Feeling good mood therapy pdf disorders include major depression, dysthymia, and bipolar disorder. In addition, each of these disorders affects a person in different ways. A fact sheet in PDF format detailing symptoms, causes, and treatment for each of these disorders is available.
A person with major depression feels intensely sad, worthless, hopeless, and helpless for prolonged periods of time, surpassing the normal ups and downs of everyday life. Depression is not just “feeling blue” or just “having a bad day.
Dysthymia is a low-grade depression. Some of the symptoms may be similar to major depression, but not as severe.
People with dysthymia may feel that it’s normal to always feel depressed. As far as they know, they’ve always been this way, and they just carry on with their lives – not feeling good about themselves, often getting irritable and angry, and having appetite and sleeping problems.
These symptoms generally don’t interfere with their day-to-day functioning. Bipolar disorder causes extreme mood swings ranging from mania or extreme happiness, grandiosity, euphoria or irritability, or decreased need for sleep.
Typically a person with bipolar disorder cycles from one extreme to the other while experiencing periods with few or no symptoms in between. Bipolar disorder is not simply having mood swings. Typically, bipolar disorder involves dramatic shifts not only in mood but in overall outlook, behavior, and energy level.

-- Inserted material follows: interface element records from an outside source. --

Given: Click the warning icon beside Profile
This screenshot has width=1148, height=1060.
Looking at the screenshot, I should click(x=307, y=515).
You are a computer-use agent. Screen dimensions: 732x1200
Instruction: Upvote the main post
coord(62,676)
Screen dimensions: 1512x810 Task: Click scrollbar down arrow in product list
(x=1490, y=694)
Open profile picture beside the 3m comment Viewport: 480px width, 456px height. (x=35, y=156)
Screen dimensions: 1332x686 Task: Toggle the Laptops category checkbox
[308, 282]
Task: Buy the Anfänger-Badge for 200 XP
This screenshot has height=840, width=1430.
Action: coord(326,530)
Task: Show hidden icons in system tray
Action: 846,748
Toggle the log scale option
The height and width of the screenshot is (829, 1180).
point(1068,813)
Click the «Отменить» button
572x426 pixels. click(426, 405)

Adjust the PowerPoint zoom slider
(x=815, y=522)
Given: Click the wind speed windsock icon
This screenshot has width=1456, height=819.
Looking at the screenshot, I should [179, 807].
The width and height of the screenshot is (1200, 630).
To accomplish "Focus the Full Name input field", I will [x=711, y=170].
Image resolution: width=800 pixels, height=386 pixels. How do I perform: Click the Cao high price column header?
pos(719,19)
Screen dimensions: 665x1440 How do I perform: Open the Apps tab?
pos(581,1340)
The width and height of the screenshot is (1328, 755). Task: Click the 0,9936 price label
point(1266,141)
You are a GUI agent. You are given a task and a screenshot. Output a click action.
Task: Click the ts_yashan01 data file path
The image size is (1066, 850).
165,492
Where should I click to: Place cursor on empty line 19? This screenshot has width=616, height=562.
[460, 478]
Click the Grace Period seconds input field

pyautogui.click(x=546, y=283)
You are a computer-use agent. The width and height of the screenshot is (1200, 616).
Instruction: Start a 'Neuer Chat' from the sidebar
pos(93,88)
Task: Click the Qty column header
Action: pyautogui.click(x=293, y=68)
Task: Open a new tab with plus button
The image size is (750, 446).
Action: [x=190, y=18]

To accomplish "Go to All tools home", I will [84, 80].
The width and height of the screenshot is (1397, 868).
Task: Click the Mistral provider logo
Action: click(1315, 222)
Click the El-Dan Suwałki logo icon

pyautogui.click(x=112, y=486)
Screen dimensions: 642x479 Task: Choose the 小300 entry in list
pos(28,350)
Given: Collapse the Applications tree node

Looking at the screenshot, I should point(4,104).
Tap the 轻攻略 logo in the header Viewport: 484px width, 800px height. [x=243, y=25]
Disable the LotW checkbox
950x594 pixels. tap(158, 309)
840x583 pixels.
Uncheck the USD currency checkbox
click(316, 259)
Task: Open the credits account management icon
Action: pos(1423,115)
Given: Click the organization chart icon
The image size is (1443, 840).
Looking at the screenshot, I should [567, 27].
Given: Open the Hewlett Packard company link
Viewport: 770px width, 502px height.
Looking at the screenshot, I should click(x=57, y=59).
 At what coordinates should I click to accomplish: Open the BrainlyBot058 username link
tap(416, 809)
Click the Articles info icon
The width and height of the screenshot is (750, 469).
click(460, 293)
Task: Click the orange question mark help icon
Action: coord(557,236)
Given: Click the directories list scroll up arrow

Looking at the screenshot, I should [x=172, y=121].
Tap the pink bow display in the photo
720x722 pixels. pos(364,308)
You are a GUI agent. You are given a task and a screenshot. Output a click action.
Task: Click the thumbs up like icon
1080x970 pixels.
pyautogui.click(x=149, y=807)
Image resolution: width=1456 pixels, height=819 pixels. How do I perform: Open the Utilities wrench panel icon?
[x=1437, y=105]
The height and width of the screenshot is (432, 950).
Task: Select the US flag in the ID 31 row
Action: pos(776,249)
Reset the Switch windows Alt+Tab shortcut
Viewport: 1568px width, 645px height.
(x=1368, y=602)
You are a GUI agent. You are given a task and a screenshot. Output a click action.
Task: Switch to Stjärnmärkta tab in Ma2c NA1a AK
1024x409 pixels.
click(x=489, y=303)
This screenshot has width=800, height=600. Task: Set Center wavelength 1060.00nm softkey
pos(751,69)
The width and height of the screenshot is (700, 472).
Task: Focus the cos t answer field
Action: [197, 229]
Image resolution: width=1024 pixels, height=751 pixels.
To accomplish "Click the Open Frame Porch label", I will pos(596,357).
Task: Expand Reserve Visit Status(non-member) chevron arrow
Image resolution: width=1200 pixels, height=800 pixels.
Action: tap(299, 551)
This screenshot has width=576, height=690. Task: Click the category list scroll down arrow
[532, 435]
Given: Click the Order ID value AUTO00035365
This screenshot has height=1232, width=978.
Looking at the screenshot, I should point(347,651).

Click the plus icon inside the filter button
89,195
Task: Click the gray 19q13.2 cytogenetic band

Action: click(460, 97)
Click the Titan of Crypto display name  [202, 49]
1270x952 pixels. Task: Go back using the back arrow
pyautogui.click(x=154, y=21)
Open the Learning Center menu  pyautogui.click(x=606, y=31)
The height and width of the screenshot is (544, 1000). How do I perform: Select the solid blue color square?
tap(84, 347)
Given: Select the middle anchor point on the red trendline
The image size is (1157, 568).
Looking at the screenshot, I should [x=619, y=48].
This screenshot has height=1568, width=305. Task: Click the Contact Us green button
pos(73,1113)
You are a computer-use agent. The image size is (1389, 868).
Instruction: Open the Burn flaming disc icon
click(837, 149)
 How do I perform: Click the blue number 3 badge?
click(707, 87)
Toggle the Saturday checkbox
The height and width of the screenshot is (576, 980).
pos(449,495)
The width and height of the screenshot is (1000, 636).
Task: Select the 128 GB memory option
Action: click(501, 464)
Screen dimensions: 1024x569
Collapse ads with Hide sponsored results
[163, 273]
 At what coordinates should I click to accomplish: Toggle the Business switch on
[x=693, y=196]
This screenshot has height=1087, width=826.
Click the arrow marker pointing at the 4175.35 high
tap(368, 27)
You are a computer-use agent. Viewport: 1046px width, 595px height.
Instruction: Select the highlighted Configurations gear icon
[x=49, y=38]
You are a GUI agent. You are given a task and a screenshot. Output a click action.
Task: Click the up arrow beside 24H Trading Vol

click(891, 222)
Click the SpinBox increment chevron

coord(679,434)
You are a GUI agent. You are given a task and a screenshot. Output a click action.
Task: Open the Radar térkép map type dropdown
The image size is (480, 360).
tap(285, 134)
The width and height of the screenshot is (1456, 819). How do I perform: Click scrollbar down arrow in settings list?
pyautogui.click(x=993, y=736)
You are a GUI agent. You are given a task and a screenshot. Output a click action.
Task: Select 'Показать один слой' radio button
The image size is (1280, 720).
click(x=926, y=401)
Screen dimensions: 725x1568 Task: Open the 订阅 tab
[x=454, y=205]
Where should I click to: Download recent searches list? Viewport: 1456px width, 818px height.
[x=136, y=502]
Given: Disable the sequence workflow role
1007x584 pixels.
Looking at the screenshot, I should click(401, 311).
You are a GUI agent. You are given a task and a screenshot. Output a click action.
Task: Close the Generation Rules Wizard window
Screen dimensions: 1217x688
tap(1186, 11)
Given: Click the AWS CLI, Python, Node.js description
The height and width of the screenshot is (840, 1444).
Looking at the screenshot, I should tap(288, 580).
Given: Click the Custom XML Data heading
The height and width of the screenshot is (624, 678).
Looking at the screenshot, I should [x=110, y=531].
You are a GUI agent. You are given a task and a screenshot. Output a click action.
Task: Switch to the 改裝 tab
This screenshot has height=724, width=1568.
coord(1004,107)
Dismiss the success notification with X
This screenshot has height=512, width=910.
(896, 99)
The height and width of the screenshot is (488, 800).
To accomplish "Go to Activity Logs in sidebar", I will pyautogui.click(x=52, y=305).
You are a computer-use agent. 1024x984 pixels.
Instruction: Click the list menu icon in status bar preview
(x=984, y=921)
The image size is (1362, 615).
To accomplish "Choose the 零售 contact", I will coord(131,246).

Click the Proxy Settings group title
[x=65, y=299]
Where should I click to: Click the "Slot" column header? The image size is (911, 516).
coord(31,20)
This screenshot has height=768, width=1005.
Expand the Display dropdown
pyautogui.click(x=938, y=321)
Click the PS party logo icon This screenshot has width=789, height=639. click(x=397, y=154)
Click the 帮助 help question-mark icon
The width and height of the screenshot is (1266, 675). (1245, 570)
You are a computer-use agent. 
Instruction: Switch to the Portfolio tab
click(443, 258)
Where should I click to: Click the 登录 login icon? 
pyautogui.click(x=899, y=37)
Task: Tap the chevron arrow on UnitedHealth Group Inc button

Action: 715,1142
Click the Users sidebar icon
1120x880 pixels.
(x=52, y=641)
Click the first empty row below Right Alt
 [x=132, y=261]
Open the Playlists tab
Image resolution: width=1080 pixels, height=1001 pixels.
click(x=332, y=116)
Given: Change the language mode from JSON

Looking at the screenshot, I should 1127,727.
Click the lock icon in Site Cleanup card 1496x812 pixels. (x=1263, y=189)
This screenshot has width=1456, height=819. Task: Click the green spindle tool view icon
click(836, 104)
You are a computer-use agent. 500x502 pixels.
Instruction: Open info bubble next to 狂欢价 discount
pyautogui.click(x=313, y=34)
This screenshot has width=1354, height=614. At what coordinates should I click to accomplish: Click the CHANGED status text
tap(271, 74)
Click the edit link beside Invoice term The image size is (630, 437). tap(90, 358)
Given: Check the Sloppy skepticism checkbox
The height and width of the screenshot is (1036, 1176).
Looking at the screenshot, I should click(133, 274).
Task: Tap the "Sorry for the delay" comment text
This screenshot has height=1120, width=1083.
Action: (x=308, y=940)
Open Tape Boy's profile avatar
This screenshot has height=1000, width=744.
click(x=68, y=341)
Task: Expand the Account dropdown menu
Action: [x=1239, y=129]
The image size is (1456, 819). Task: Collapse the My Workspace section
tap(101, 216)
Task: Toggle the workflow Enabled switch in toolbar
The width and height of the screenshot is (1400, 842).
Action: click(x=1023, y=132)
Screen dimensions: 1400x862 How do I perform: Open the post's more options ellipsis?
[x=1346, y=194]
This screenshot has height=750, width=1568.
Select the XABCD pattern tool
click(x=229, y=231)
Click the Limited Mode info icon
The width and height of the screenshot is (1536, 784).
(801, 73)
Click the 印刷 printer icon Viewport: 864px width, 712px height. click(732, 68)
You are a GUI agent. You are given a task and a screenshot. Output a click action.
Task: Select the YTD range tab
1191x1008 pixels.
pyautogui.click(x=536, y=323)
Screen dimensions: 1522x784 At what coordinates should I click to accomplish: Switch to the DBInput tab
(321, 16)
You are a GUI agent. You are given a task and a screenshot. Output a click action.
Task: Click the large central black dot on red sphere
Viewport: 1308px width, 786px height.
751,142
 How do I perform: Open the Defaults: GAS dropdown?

The cycles of bipolar disorder include depression, mania and what is referred to as a “mixed state. Co-occurring substance use and mental health disorders need to be treated at the same time. Peer support groups, advocacy groups, and public policy agencies can help you and your clients learn more about co-occurring disorders.
Find answers to frequently asked questions about co-occurring disorders. The Co-occurring Disorders Program is the first comprehensive treatment program for people with non-severe mental health disorders that co-occur with substance use disorders.
Our online courses will help you expand your knowledge about alcohol and drug addiction and mental health disorders. Twelve Step Recovery and the Treatment of Depression. Integrating Treatment for Co-occurring Disorders.